Un fichage biométrique de la quasi-totalité de la population,
des fonctionnalités commerciales... La carte d'identité du futur, telle qu'imaginée par le Sénat, aura du mal à convaincre.
Mais elle plaira aux industriels.
La discussion de la proposition de loi relative à la protection de l'identité, qui contient les fondations de la future carte d'identité numérique, commence aujourd'hui à l'Assemblée nationale. Elle a été adoptée par le Sénat en première lecture fin mai.
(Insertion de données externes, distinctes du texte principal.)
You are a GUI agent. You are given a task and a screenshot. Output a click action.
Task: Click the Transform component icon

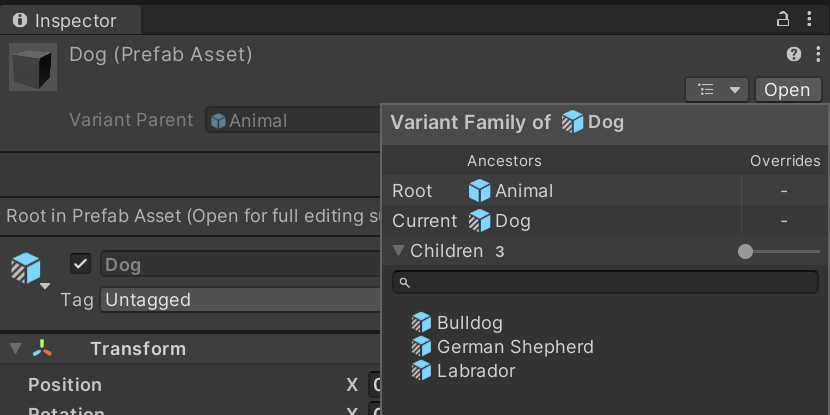pos(42,349)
Le but affiché de cette numérisation : lutter contre l'usurpation d'identité (qui concernerait 200.000 délits chaque année), en regroupant dans un fichier unique les données des passeports biométriques et des cartes d'identité.
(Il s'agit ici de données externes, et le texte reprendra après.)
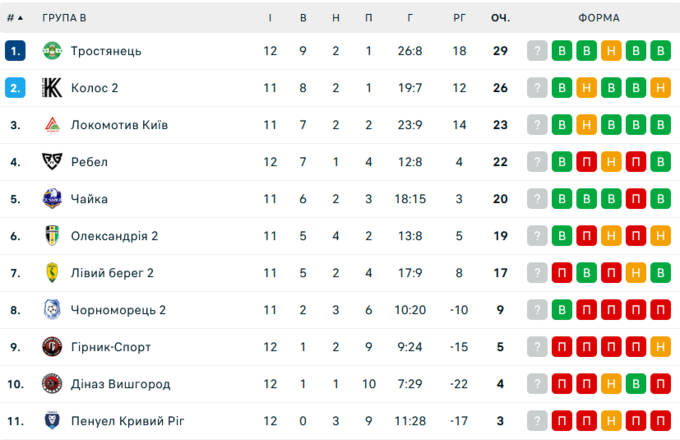Sort table by ОЧ. points column
This screenshot has width=680, height=440.
(x=500, y=18)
Mais cette loi répond à un deuxième objectif : envoyer "un signal fort" à l'industrie française de la carte à puce, dont les fleurons font partie des leaders mondiaux du marché mais réalisent 90% de leur chiffre d'affaires à l'exportation.
La proposition de loi prévoit que la carte d'identité numérique comporte deux puces différentes : une dite "régalienne", qui contiendra les informations suivantes : nom de famille et d'usage, prénoms, sexe, date et lieu de naissance, domicile, taille et couleur des yeux, empreintes digitales (huit doigts) et photographie d'identité. Et
une puce "de services", optionnelle, rendant possible l'enregistrement "de données permettant à son titulaire de s'identifier sur les réseaux de communication électroniques et de mettre en œuvre sa signature électronique".
(...) Le député SRC Serge Blisko déclarait en commission ne pas comprendre la création de
la puce qu'il appelle "commerciale". "Tout cela manque de précision et n'a rien à faire dans une carte d'identité ! Il existe aujourd'hui suffisamment de solutions de paiement sécurisé, comme l'envoi d'un SMS de confirmation pour les achats électroniques, pour ne pas avoir besoin de faire appel à la carte d'identité.
On nous promet que le commerçant n'aura pas accès aux données biométriques et aux empreintes digitales, mais on sait bien ce que valent les promesses en matière de technologie informatique !"
(...) La création d'un méga "fichier des gens honnêtes", selon les termes employés par le rapporteur de la loi au Sénat François Pillet, fait aussi débat. "Avec cette proposition de loi, on voit combien est fallacieuse la campagne actuelle de l'UMP contre le fichage", protestait en commission la députée SRC Delphine Batho. "Les auteurs de cette proposition de loi estiment, pour résumer, que pour détecter un fraudeur, il faut ficher tout le monde. Dans ce cas, allez jusqu'au bout du raisonnement et inscrivez l'ensemble de la population française dans le fichier des empreintes génétiques, de manière à pouvoir comparer les indices trouvés sur la scène d'un crime avec les données personnelles ! Le véritable objectif de ce texte, c'est le fichage biométrique de la totalité de la population à des fins de lutte contre la délinquance", poursuivait-elle. Elle était soutenue par Sandrine Mazetier (députée SRC).
"Ce texte a clairement un objectif policier. (...) Il semble totalement disproportionné de mettre en place un fichage généralisé de la population française pour lutter contre 15.000 faits d'usurpation d'identité constatés par la police."
(...) Le rapporteur de la proposition de loi à l'Assemblée, l'UMP Philippe Goujon, explique que
"disposer en France d'un tel titre donnerait un argument supplémentaire de crédibilité à notre industrie et lui permettrait notamment de s'imposer dans la bataille de normalisation qui a actuellement lieu au niveau européen avec l'industrie allemande, pour proposer au niveau mondial une solution industrielle européenne face à une solution américaine qui ne tardera pas à voir le jour".
(...) Jean-Marc Manach (Owni) rappelle que
la biométrie est un secteur prioritaire pour le gouvernement. Pour l'Etat, soutenir le projet de carte d'identité biométrique, c'est quelque part subventionner l'industrie française.
Les citoyens français seront contents d'apprendre qu'en renouvelant leur carte d'identité pour le nouveau format numérique (sera-t-elle encore gratuite ?), ils seront peut-être fichés comme des délinquants, mais ils feront acte de patriotisme économique.